■ **KUTIPAN TEKS**
Jahja Setiaatmadja: Pemimpin Sejati, Bukan Pengambil ‘Kredit’

Naskah: Gia Putri Foto: Dok Pribadi
“Saya dari dulu tidak pernah begitu (mengambil kredit kerja keras orang lain), saya bilang kepada pemimpin yang lebih tinggi, ‘Bapak ini persembahan dari tim ini, si ini, si ini, yang berjasa. Wah rasanya penghargaan pribadi itu penting sekali di dalam suatu company, mereka akan merasa ‘Wah aku di-wong-ke (diorangkan -istilah Jawa).”
Jahja Setiaatmadja merupakan salah satu bankir paling berpengaruh di Indonesia. Di bawah kepemimpinannya PT Bank Central Asia Tbk (BCA) konsiten mencetak kinerja positif, meski di tengah ketidakpastian ekonomi. Hal itu tercermin dari laba bersih yang dibukukan oleh bank berkode emiten BBCA tersebut sepanjang tahun 2024, yakni sebesar Rp54,8 triliun. Bukan hanya itu, BCA juga mendapat pengakuan sebagai Bank Terbaik Indonesia dari Forbes dan World’s Most Trustworthy Company atau perusahaan paling dapat dipercaya di dunia versi Majalah Newsweek.

■ **INSTRUKSI KERJA**
1. Terjemahkan kalimat dari kutipan tentang Jahja Setiaatmadja ini ke dalam bahasa Inggris: "Jahja Setiaatmadja merupakan salah satu bankir paling berpengaruh di Indonesia."
2. Sambung kutipan tentang Jahja Setiaatmadja mulai dari titik terakhir teks itu berhenti.
Baris-baris berikut tidak berperan dalam pengerjaan ini.

■ **MATERI YANG DISEDIAKAN**
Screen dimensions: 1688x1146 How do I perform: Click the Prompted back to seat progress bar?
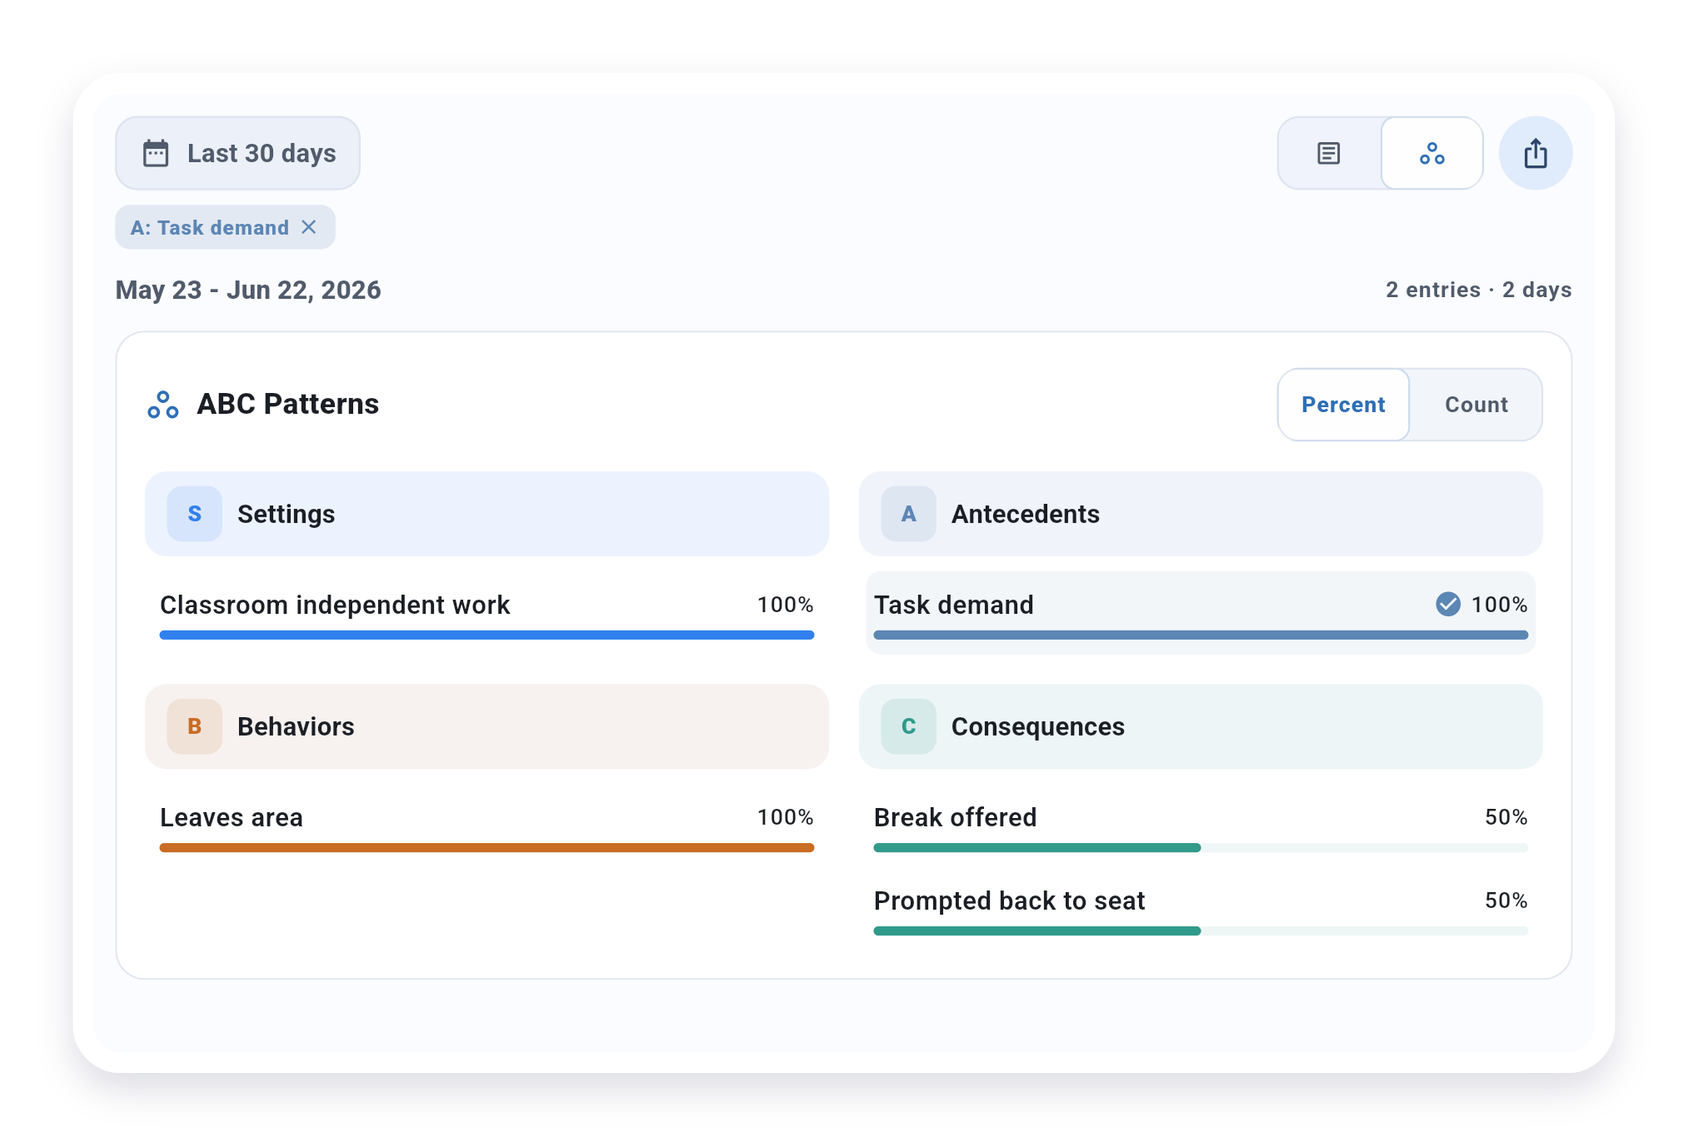point(1201,931)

■ **KELUARAN YANG DIHARAPKAN**
1. Jahja Setiaatmadja is one of the most influential bankers in Indonesia.

2.
Salah satu kunci kesuksesan Jahja dalam membawa BCA menjadi bank swasta terbaik di Indonesia adalah kerja sama tim yang solid. Ia jauh dari mentalitas kepiting, yang cenderung menghalangi kesuksesan orang lain.
Dalam suatu kesempatan, Jahja dengan tegas menyatakan bahwa seorang pemimpin sejati tidak akan pernah mengklaim kredit atas kerja keras orang lain. “Jangan jadi pimpinan, kalau anak buahmu bekerja bagus, kamu bilang sama bos yang lebih tinggi, ‘Wah ini kan saya yang kerjain’. Jangan begitu, Anak buahmu akan sedih,” ungkap Jahja yang saat ini dipercaya menjadi Presiden Komisaris BCA.
Jahja mengatakan, sikap seorang pemimpin terhadap timnya berdampak besar terhadap rasa hormat dan semangat mereka dalam bekerja. Oleh karena itu, ia menegaskan pentingnya menjadi pemimpin yang adil dan selalu menghargai setiap usaha serta kerja keras bawahannya.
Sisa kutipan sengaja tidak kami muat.